▶ _EXCERPTED PASSAGE_:
·····
Cabool School Dist. v. United States F. & G. Co.

Citation9 S.W.2d 103
Decision Date20 July 1928
Docket NumberNo. 4339.,4339.
CourtCourt of Appeal of Missouri (US)
PartiesCABOOL SCHOOL DIST. v. UNITED STATES FIDELITY & GUARANTY CO.

Appeal from Circuit Court, Laclede County; W. E. Barton, Judge.

Action by the Cabool School District, at the relation and to the use of Thomas Fogarty and another, partners doing business under the firm name of the Sanitary Plumbing & Heating Company, against the United States Fidelity & Guaranty Company. Judgment for plaintiff, and defendant appeals. Affirmed.

Mann & Mann and O. T. Hamlin, all of Springfield, Hiett, Lamar & Covert, of Houston, and L. C. Mayfield, of Lebanon, for appellant.

John P. McCammon, of Springfield, for respondent.

BRADLEY, J.

This is an action by a subcontractor on a surety bond given by the original contractor, who had the contract to erect a high school building. The cause was tried before the court and a jury. Plaintiff recovered a judgment for $1,500, and defendant appealed.

Petition was filed in Texas county, but the venue was changed to Laclede county. May 1, 1918, the Cabool school district made a contract with H. W. Mann, by which contract Mann agreed, for the consideration of $13,730.70, to furnish the material and labor and erect a school building according to certain plans and specifications. To secure the performance of the contract, etc., Mann gave bond in defendant company to the school district; said bond being in the sum of the contract price. Mann sublet to relators the contract for installing the plumbing and heating system, said relators to furnish material and labor. The contract price for the plumbing and heating system was $3,333. Relators were unable to collect from Mann, and seek recovery on the bond given to the school district. The amount demanded is $2,988.87.
·····
▶ _REQUIREMENTS_:
[a] Write out the passage of the court case between "Cabool School Dist. v. United States F." and "Lebanon, for appellant.", inclusive.
[b] Rescale the listing between the lines holding "804x452 pixels. At" and "[x=263, y=47]", inclusive, and give those lines alone again, requests included. Multiply every coordinate in the answers by 2.45 and round to whole numbers, halves up. Leave the pictures out.

▶ _PROVIDED ENTRIES_:
·····
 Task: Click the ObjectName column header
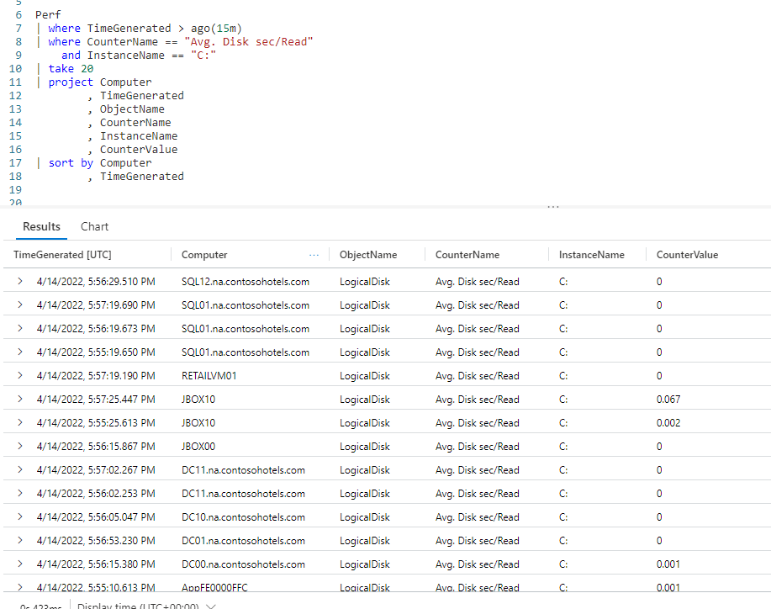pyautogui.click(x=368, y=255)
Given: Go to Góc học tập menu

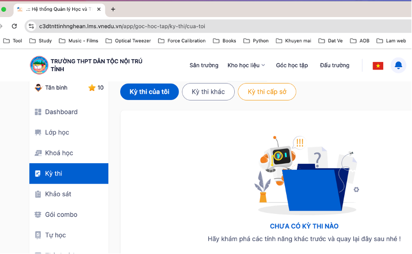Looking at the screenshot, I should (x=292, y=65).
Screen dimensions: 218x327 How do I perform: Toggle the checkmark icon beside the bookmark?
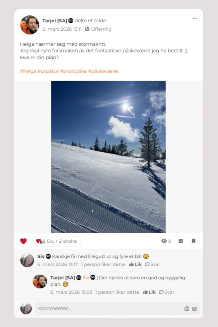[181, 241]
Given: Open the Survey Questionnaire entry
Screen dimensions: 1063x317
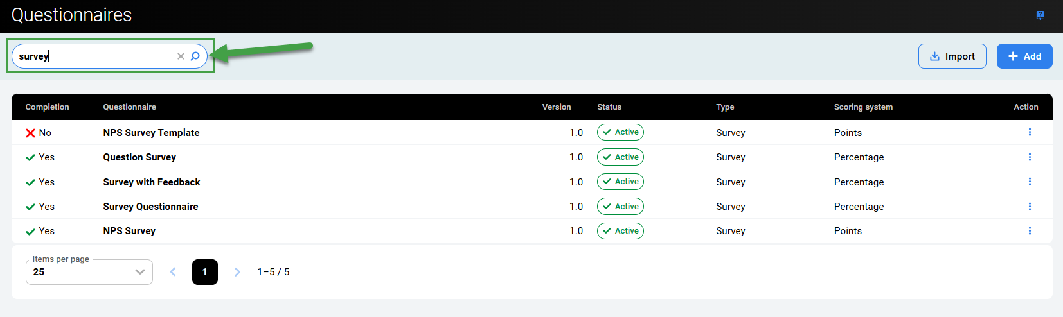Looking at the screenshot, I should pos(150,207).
·····
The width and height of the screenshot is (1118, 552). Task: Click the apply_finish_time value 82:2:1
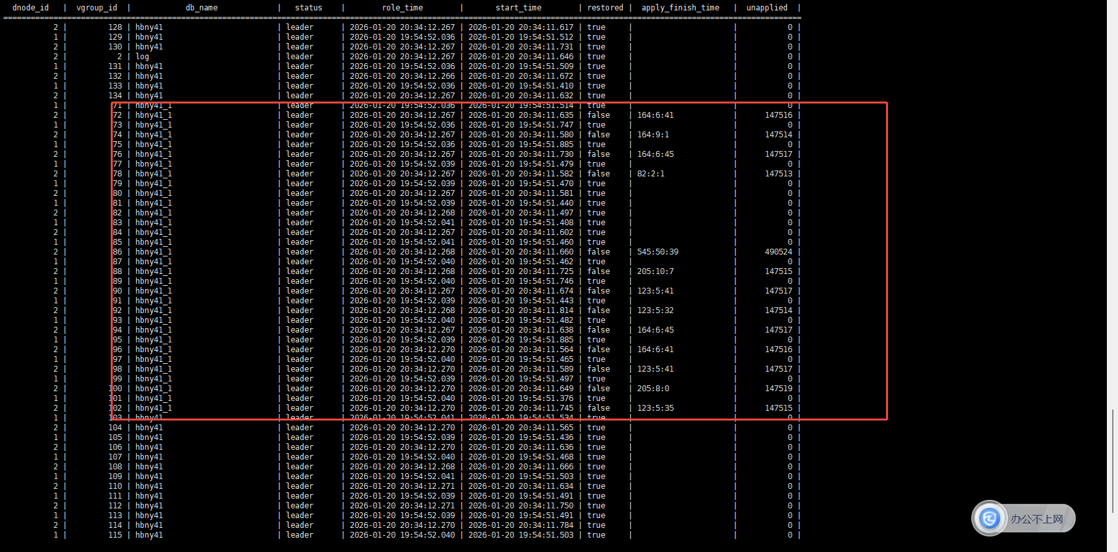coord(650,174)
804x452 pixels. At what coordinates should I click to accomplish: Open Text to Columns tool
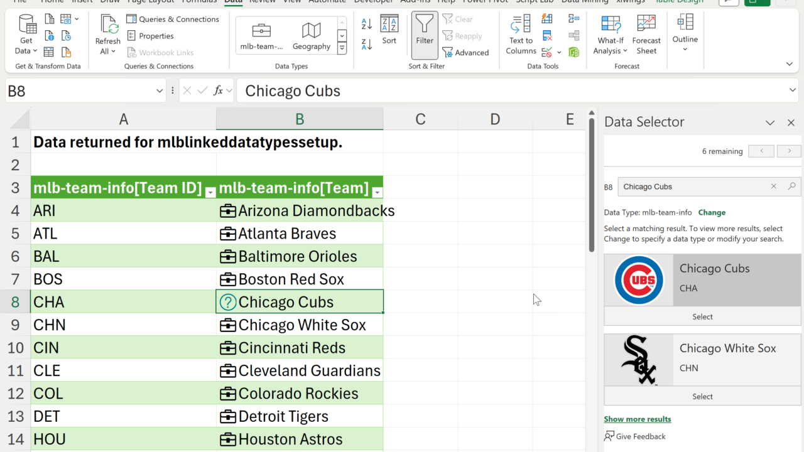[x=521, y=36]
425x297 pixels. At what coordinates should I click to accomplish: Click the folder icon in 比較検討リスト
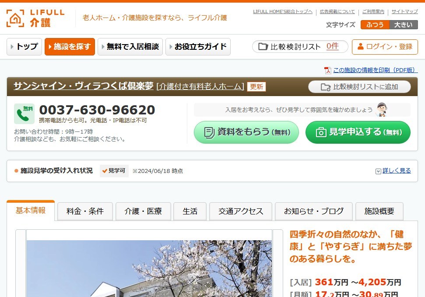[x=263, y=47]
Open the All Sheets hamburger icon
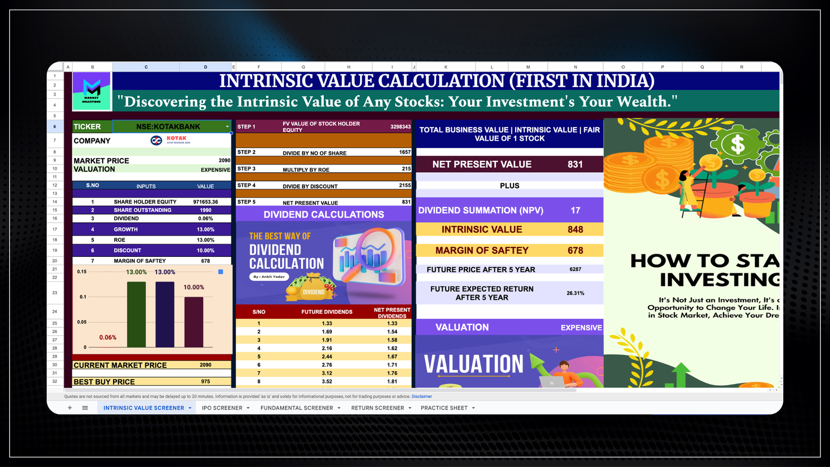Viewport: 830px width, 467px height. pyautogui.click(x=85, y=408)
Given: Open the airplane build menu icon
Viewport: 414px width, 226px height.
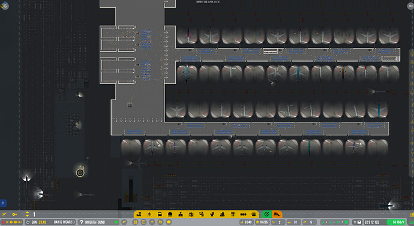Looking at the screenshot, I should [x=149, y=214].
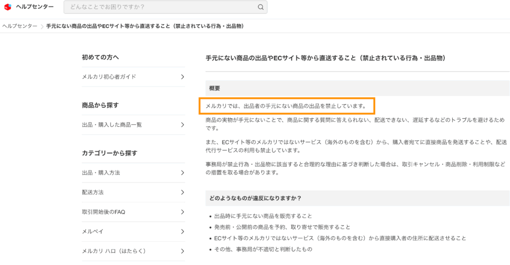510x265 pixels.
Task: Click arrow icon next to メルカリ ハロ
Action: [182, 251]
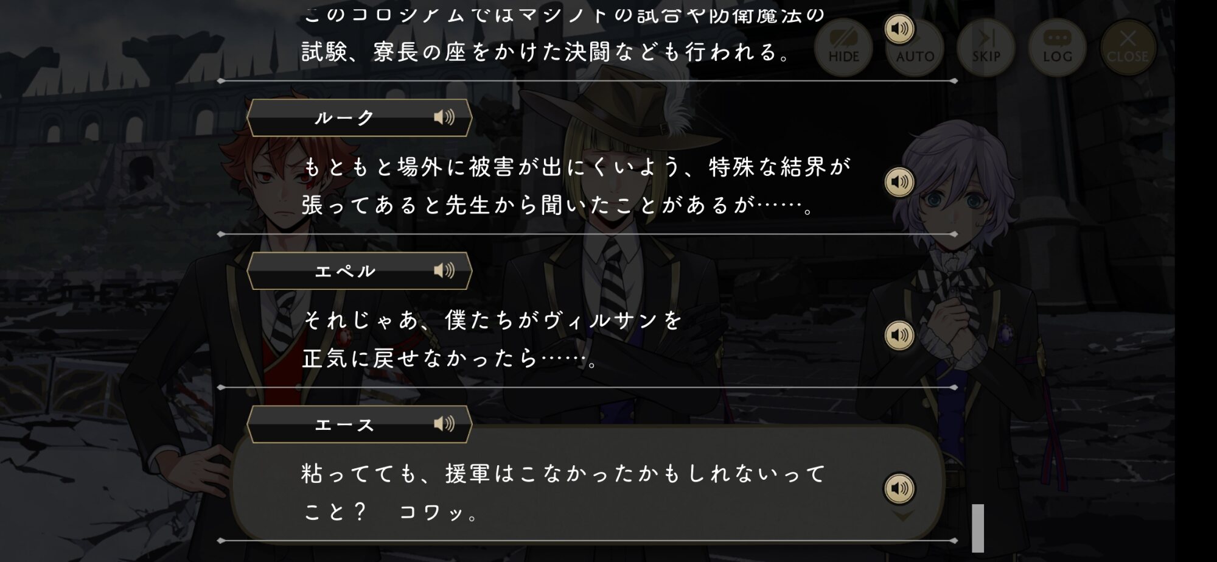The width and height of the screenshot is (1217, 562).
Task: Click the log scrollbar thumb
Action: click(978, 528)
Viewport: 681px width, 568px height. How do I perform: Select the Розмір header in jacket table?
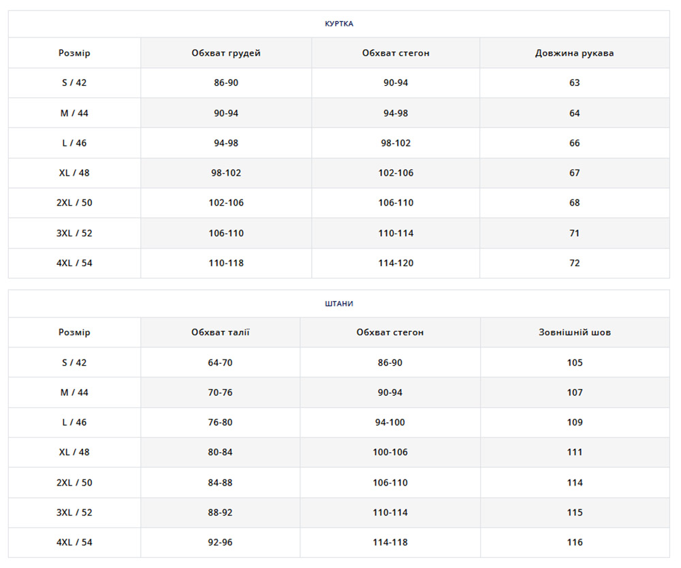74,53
·····
▶ _SOLVED TASKS_:
[a]
Cabool School Dist. v. United States F. & G. Co.

Citation9 S.W.2d 103
Decision Date20 July 1928
Docket NumberNo. 4339.,4339.
CourtCourt of Appeal of Missouri (US)
PartiesCABOOL SCHOOL DIST. v. UNITED STATES FIDELITY & GUARANTY CO.

Appeal from Circuit Court, Laclede County; W. E. Barton, Judge.

Action by the Cabool School District, at the relation and to the use of Thomas Fogarty and another, partners doing business under the firm name of the Sanitary Plumbing & Heating Company, against the United States Fidelity & Guaranty Company. Judgment for plaintiff, and defendant appeals. Affirmed.

Mann & Mann and O. T. Hamlin, all of Springfield, Hiett, Lamar & Covert, of Houston, and L. C. Mayfield, of Lebanon, for appellant.

[b]
804x452 pixels. At what coordinates should I click to accomplish: Open Text to Columns tool
[x=1276, y=88]
425x297 pixels. At what coordinates should I click to accomplish: Click the folder icon in 比較検討リスト
[x=644, y=115]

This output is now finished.